Le documentaire “Sur les traces des camps de regroupement” présenté à Alger

Le documentaire “Sur les traces des camps de regroupement” présenté à Alger

ALGER – Le film documentaire « Sur les traces des camps de regroupement », un travail historique explorant en profondeur la vie dans les camps de regroupement des populations civiles algériennes instaurés par les forces coloniales, a été présenté au public lundi à Alger par son réalisateur Said Oulmi.

Projeté à la salle Ibn Khaldoun, ce documentaire d’une durée de 74 mn, a été produit par le ministère de la Culture dans le cadre du programme cinématographique du cinquantième anniversaire du recouvrement de l’indépendance.

Ce film tente de restituer le vécu de plus de trois millions d’algériens, contraints de quitter leurs villages et leurs vie nomade, enfermés par l’armée coloniale dans des camps de regroupement sous la surveillance permanente des militaires, afin de couper les liens entre l’Armée de libération nationale et la population.

Le réalisateur concentre une première partie de son travail à recueillir des témoignages en allant à la rencontre de citoyens algériens ayant vécu dans ces camps à la fin des années 1950 et qui racontent les conditions inhumaines dans lesquelles ils ont vécu plusieurs années dans les régions de Bouira, Collo, dans les Aurès ou encore dans le nord sahara.

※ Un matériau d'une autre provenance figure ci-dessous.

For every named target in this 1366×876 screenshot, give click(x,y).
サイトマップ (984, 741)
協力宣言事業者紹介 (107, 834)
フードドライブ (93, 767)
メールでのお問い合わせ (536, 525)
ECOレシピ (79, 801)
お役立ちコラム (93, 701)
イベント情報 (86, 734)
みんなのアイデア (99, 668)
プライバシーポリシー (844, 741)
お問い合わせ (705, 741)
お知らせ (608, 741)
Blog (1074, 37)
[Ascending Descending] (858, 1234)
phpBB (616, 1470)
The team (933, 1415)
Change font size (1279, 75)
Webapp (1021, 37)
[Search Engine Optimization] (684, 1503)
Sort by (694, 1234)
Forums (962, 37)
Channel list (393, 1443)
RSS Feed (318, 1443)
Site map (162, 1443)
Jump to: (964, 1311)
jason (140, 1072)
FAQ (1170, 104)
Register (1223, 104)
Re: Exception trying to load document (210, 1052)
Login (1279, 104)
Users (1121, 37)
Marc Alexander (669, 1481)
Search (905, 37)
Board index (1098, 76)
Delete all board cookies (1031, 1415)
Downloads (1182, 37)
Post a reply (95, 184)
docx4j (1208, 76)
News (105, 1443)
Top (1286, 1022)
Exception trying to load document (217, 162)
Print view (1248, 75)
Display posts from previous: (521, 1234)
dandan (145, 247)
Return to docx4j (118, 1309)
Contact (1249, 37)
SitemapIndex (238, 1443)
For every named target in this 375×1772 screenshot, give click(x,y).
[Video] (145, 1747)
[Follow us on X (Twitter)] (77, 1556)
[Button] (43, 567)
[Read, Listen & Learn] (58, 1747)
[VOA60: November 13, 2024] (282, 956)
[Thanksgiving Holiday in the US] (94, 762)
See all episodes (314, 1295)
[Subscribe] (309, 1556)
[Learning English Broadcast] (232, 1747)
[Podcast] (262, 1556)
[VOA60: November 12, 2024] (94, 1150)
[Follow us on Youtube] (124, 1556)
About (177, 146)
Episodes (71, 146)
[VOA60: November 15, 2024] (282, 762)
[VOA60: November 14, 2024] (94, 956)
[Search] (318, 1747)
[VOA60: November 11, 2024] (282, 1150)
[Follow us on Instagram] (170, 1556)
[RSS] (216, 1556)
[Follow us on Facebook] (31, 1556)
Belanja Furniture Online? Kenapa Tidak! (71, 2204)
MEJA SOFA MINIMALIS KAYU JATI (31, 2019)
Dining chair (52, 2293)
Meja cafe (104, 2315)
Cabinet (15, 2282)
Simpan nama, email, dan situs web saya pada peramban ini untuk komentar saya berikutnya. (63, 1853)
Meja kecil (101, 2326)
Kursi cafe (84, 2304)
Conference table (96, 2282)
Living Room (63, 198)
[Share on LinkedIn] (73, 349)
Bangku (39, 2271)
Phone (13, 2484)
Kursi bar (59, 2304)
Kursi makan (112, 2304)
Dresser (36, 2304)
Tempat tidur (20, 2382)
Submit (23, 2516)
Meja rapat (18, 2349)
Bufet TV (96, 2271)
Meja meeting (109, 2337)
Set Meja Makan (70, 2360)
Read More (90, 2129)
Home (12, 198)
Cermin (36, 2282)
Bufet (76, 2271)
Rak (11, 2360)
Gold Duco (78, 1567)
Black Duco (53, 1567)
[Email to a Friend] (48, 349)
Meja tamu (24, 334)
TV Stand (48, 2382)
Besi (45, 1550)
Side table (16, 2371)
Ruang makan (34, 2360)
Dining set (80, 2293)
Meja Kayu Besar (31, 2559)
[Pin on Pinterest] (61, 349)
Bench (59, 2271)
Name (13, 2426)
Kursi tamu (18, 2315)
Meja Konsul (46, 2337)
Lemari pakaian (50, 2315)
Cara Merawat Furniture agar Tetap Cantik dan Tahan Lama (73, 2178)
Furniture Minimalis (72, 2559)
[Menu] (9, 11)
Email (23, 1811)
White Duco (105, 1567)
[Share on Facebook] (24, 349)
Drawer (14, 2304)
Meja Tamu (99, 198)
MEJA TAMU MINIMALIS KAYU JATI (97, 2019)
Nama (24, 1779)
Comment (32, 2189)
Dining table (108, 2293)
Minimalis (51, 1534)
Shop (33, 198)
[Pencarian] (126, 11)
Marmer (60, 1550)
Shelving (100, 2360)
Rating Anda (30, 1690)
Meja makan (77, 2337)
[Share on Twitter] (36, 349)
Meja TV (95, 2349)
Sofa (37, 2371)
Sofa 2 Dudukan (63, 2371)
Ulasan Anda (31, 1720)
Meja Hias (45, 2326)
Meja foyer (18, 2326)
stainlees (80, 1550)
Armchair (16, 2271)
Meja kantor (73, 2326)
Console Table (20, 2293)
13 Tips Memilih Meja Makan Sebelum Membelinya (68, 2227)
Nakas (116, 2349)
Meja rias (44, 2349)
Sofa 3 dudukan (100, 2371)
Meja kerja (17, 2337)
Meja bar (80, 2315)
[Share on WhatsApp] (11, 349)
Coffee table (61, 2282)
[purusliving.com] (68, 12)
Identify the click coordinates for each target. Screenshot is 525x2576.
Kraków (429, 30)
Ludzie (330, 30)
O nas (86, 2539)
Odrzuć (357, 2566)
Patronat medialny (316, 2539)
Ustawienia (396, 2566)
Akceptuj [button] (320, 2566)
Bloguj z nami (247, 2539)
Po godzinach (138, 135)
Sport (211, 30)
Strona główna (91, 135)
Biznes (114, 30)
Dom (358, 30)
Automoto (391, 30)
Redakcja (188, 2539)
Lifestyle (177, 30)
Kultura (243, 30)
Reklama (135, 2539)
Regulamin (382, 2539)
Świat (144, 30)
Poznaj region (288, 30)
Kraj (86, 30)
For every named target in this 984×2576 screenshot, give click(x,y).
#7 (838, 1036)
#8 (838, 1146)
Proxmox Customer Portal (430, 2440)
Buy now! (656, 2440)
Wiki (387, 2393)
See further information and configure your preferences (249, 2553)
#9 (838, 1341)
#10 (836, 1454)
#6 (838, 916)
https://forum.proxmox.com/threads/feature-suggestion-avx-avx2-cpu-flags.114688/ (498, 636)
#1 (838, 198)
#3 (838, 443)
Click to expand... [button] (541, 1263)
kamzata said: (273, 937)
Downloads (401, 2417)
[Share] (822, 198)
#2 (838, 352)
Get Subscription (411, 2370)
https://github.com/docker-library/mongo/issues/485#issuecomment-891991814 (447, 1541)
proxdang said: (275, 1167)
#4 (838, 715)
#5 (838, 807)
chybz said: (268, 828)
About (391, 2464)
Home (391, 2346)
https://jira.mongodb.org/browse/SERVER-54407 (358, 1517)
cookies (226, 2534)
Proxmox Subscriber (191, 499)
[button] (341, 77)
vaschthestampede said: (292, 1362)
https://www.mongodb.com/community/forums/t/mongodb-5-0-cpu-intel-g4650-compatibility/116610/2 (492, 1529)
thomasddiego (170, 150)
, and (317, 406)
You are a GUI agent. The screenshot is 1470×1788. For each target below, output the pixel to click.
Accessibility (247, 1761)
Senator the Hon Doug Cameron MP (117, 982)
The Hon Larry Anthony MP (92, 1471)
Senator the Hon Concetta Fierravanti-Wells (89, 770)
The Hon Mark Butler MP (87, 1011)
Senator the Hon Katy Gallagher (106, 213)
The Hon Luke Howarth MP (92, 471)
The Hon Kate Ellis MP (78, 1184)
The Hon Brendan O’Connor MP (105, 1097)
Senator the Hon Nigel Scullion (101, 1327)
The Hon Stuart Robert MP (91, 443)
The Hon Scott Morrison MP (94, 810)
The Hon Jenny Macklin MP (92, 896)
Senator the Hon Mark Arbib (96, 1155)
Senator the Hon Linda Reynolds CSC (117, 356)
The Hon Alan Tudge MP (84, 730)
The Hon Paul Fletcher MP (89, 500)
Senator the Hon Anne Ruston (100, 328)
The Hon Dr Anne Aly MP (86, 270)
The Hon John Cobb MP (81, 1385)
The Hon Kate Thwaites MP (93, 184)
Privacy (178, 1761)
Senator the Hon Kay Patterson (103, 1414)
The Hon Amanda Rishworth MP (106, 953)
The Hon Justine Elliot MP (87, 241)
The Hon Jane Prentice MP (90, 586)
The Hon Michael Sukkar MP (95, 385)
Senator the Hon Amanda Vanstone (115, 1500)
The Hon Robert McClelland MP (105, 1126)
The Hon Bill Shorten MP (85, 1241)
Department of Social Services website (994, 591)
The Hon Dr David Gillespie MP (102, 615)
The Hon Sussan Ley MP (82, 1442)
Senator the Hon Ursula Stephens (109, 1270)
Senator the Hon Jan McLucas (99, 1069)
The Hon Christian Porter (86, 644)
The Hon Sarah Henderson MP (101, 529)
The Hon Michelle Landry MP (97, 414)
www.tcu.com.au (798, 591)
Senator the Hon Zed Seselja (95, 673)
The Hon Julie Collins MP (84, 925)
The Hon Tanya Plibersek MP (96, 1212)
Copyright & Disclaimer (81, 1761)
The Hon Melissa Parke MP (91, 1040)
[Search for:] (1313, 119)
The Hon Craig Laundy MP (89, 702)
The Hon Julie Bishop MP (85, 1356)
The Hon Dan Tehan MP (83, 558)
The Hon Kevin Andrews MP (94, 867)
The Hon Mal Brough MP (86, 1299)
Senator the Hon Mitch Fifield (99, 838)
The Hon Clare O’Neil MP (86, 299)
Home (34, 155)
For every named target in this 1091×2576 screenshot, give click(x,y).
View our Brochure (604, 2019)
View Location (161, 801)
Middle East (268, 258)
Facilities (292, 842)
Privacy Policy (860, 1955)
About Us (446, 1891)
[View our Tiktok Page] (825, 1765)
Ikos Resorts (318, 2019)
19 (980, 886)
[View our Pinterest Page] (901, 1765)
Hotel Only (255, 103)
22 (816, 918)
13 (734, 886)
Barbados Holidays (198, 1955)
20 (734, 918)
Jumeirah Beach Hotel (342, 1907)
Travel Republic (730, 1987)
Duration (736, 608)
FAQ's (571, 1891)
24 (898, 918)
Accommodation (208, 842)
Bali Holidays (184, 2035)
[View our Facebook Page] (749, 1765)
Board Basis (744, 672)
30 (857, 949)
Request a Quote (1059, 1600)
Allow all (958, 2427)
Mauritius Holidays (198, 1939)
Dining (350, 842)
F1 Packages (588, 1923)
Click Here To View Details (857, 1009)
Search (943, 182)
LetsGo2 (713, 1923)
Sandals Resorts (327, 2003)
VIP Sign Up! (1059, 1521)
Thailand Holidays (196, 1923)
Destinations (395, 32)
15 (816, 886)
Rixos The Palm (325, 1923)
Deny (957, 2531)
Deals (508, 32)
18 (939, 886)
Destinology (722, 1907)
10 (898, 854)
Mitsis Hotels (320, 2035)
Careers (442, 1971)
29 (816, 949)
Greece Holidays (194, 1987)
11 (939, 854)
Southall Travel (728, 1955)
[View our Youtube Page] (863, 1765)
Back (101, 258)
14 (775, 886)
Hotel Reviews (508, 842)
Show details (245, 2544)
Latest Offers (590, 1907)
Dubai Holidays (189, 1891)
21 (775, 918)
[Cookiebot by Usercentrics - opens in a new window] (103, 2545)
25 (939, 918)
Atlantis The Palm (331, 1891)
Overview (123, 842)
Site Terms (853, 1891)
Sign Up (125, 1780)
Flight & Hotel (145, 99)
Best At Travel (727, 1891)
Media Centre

Promiscuité, malnutrition, maladies, et menace permanente étaient le lot quotidiens de ces algériens déracinés, coupés de leurs moyens de subsistance et de leurs habitats détruits te contraints à s’adapter à un mode de vie « inhumain ».

Le film s’intéresse plus longuement aux témoignages de soldats appelés à passer leur service militaire en Algérie qui ont également longuement témoigné de l’horreur des camps à l’image de Xavier Jacquie, infirmier dans un de ces camps, qui deviendra psychiatre par la suite, et qui évoque « l’immense impact » d’un tel acte sur une aussi large population qui se « répercute » même sur les enfants et l’entourage des survivants après l’indépendance de l’Algérie.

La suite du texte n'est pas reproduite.